He also wrote in 1194 a companion volume, which he called the Descriptio Cambriae,
this work followed the Itinerarium Cambriae of 1191.
Gerald had more diplomatic duties as he accompanied Baldwyn to France in 1189. On
Henry's death, Richard the first sent Gerald back once more to Wales to try and ensure
peace there and he was appointed to the staff of the new justiciar William de Longchamp.
For Gerald these were barren years; he came to hate William de Longchamp. A victim
of scheming at court and lost favour with Richard and the powerful Longchamp and
Hubert Walter, future Archbishop of Canterbury. Gerald had been offered the bishopric
of Bangor by Longchamp, and of Llandaf by John, (who had offered him two Irish bishoprics
earlier). But the intrigue of court life began to pall on him. He wanted, he said,
to return to his books, these were his treasure house where he wished both to live
and die.
He had left his books 'which he collected since his youth, as a guarantee at Strata
Florida, safe from English hands when he went to Rome in 1199, but on his return
the monks blandly informed him that their Book of Uses permitted them only to buy
books, not to hold them in pawn, and thus, since necessity knows no law, he left
his books to their greed as if his entrails and been torn from his belly, seeing
such priceless treasure gathered for so long with such loving care commuted to cheap
cash.
He went on his way in unbelievable grief and anguish. So he wrote in his last
book Speculum Ecclesiaie about 1220, as yet another example of monkish cupidity and
deceit.
In the year 1193, Giraldus Cambrensis in his "Descriptio Cambriae"
recorded the following speech of an old man of Pencader to Henry II of England:
This nation, O King, may now, as in former times be harassed, and in a great measure
weakened and destroyed by you and other powers, and it will also prevail by its laudable
exertions, but it can never be totally subdued through the wrath of man, unless the
wrath of God shall concur.
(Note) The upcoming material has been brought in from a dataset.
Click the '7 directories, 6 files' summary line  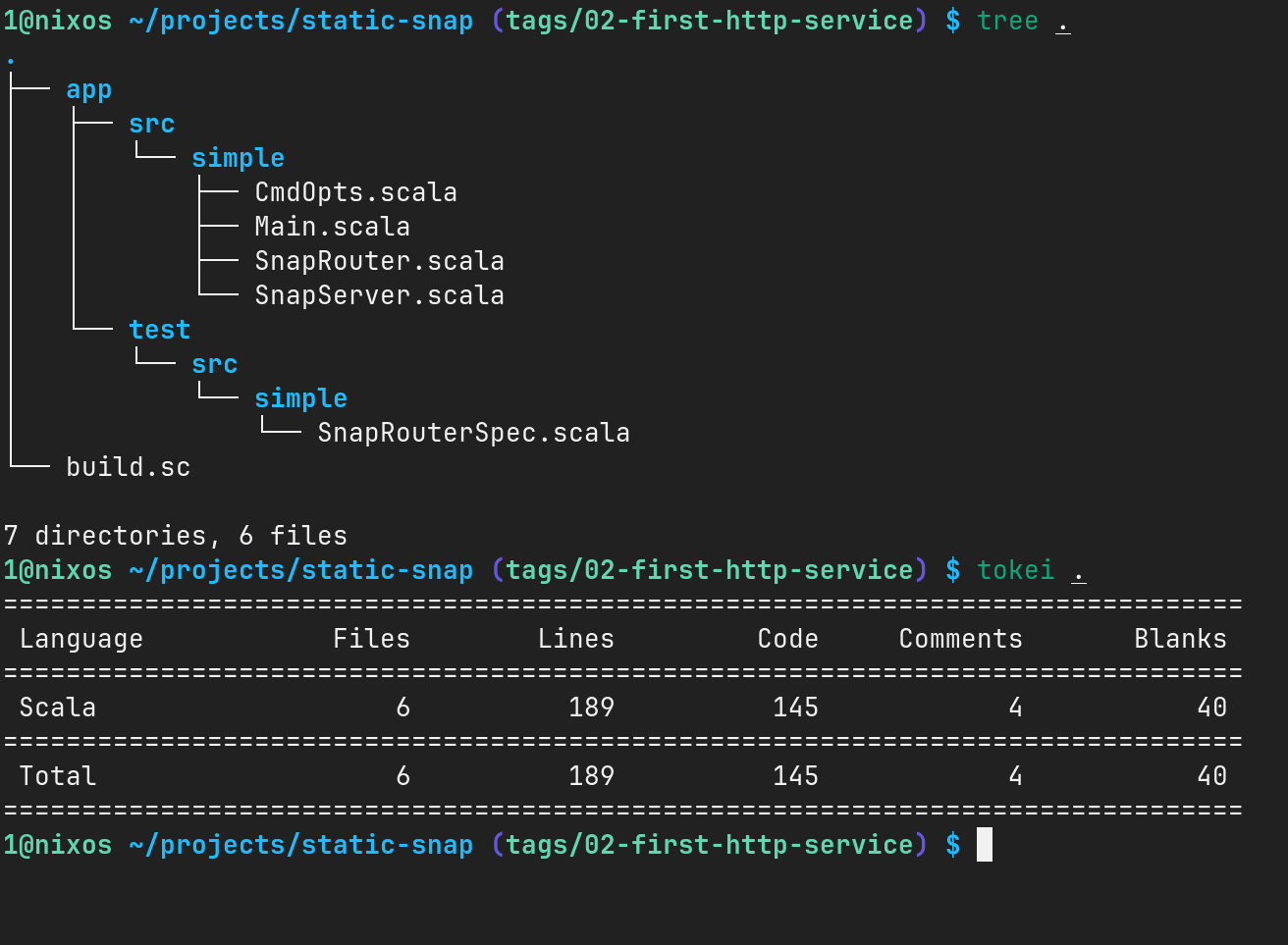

Nor do I think that any other nation than this of Wales,
or any other language, whatever may hereafter come to pass, shall on the day of severe
examination before the Supreme Judge, answer for this corner of the earth.
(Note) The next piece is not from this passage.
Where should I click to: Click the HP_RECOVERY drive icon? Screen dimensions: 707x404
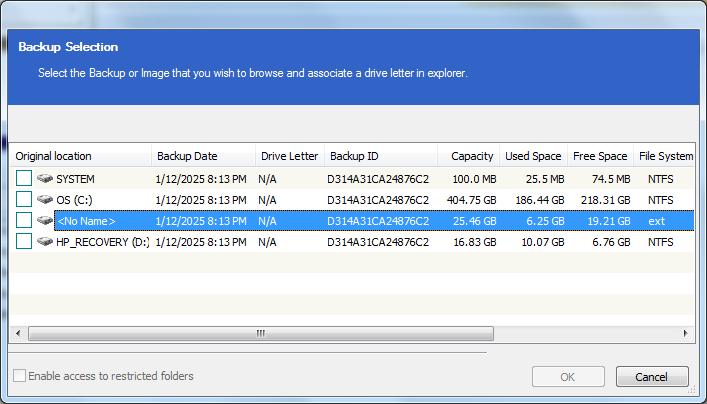coord(45,242)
It was Giraldus who also wrote (of the Welsh) "If they would be inseparable,
they would be insuperable," and that, unlike the English hirelings, who fight
for power or to procure gain or wealth, the Welsh patriots fight for their country.
He had pleasant things to say about the poetic talents of his people, too:
In their rhymed songs and set speeches they are so subtle and ingenious that they
produce, in their native tongue, ornaments of wonderful and exquisite invention both
in the words and the sentences...They make use of alliteration in preference to all
other ornaments of rhetoric, and that particular kind which joins by consonancy the
first letters or syllables of words.
Giraldus, of course, could not have predicted the later perfection of cynghanedd,
the complex system of sound correspondence that has characterized the strict-meter
poetry of the Welsh for so many centuries and that is still practiced today, especially
in competitions for the eisteddfod chair. Cynghanedd did not become a formal system
with strict rules until the fourteenth century, but its uniquely Welsh forms had
been honed for centuries before that.
Finally, Giraldus penned the following words that give so much pride to Welsh singers
of today, especially those who participate in the immensely popular Cymanfaoedd Ganu
(hymn-singing festivals) held throughout Wales and North America:
In their musical concerts they do not sing in unison like the inhabitants of other
countries, but in many different parts. . .You will hear as many different parts
and voices as there are performers who all at length unite with organic melody.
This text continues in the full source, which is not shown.